[Mailman-Developers] First big Mailing

J C Lawrence claw@kanga.nu
Thu, 10 Jan 2002 23:07:10 -0800


On Thu, 10 Jan 2002 22:08:19 -0800 
Marc Perkel <marc@perkel.com> wrote:

> I'm doing my first big mailing with Mailman/Exim to deliver
> effector for the Electronic Frontier Foundation. The list is about
> 20,000 names.

I'm going to do some guessing here, so make allowances.

> Anyhow - started out moving right along, maybe too well -
> saturated the T1 pretty quick and the system slowed down. But the
> email logs were really going fast. This went on for about 45
> minutes.

Translation: A message came in, was approved (automatically or by
moderation) and moved to ~mailman/qfiles along with a copy of the
the distribution list.  qunner ran a little while later (cron job),
and started delivering the broadcast to the MTA (thus all the
activity).

> During this time I saw a number of errors. Messages indicating the
> I had too many files open (running tail on the exim logs). A few
> messages that looked like something couldn't open something.db or
> something like that.

Not good.  Very not good.  Loose guess:  You have configured Exim
for more queue runners, parallel deliveries, and/or simultaneous
incoming deliveries that Exim exceeded either your kernel's maximum
number of file handles per process, or the total number of file
handles in the system.

You need to track this down and fix it.  Now.  Before you do
anything else.

It may be enough (for the short term) to just reconfigure Exim to
use a smaller number of processes etc, but that's a stopgap, not a
fix.

> The delivery slowed down as it it were done. System load dropped
> back to low normal levels. 

This sounds like qrunner processes being forked by cron, each trying
to deliver more of your 20K messages to Exim.  Qrunner has an
internal timeout (15mins IIRC) after which it will be reaped and a
new process forked by the next cron pass.

> This lasted a while - then things started back up again really
> delivering messages. These deliveries come in spurts.

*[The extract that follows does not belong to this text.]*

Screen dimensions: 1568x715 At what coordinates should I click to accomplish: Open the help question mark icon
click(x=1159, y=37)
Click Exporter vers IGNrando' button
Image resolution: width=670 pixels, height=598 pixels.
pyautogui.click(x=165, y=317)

Which would explain the above bit.

> Anyhow - even though Exim is delivering other email. Messages sent
> to mailman are getting "stuck". 

Odds are good that a qrunner process was ungracefully reaped
resulting in a stale lock file in ~mailman/locks.  As a result
subsequent qrunner processes are doing nothing, waiting for the lock
to timeout.  

Fix:

  Check that there are no qrunner processes running.  If so, delete
  ~mailman/locks/*

Notes:

  You *REALLY* need to fix your file handle problem.  Its not
  unlikely that that's is a fundamental cause of your problems.

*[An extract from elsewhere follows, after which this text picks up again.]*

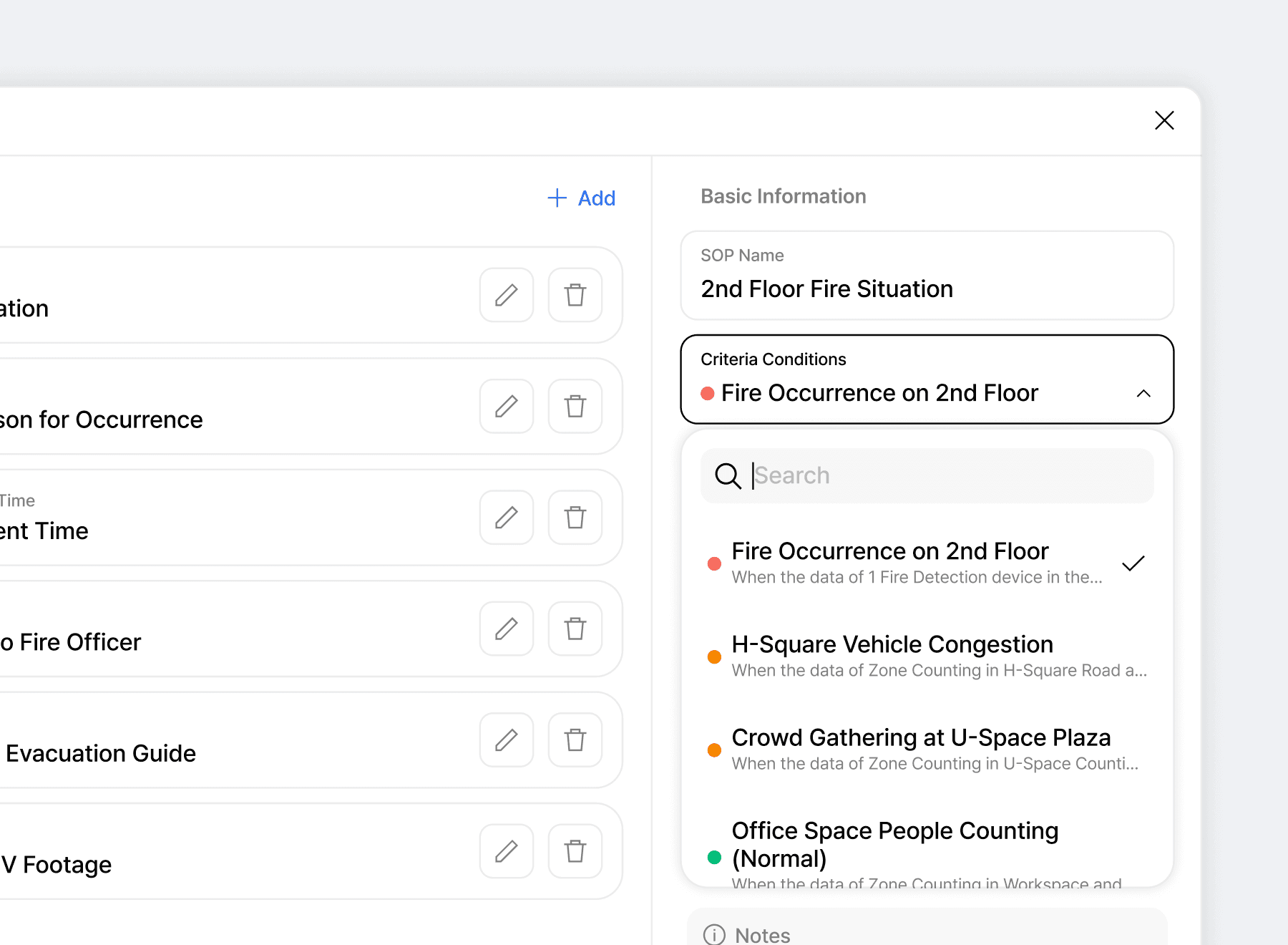
Task: Click the pencil icon for Fire Officer row
Action: tap(507, 629)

  qrunner is responsible for all motion of mail thru the Mailman
  system, in receipt, moderation, and broadcasting.  If qrunner is
  locked, nothing will happen until it is unlocked.

> It's as if nothing in mailman is working. I see messages being
> sent to mailman. But mailman isn't responding. 

Nope.  They're being stashed in ~mailman/data, awaiting qrunner to
Do The Right Thing (deliver to list, process as bounce, broadcast,
etc.

> I don't know if something is holding these messages and this is
> waiting in some queue - or if Mailman has crashed and is eating
> messages - or someing is corrupt or locked or overloaded or what.

See above.

Again:  FIX YOUR FILE HANDLE PROBLEM FIRST!  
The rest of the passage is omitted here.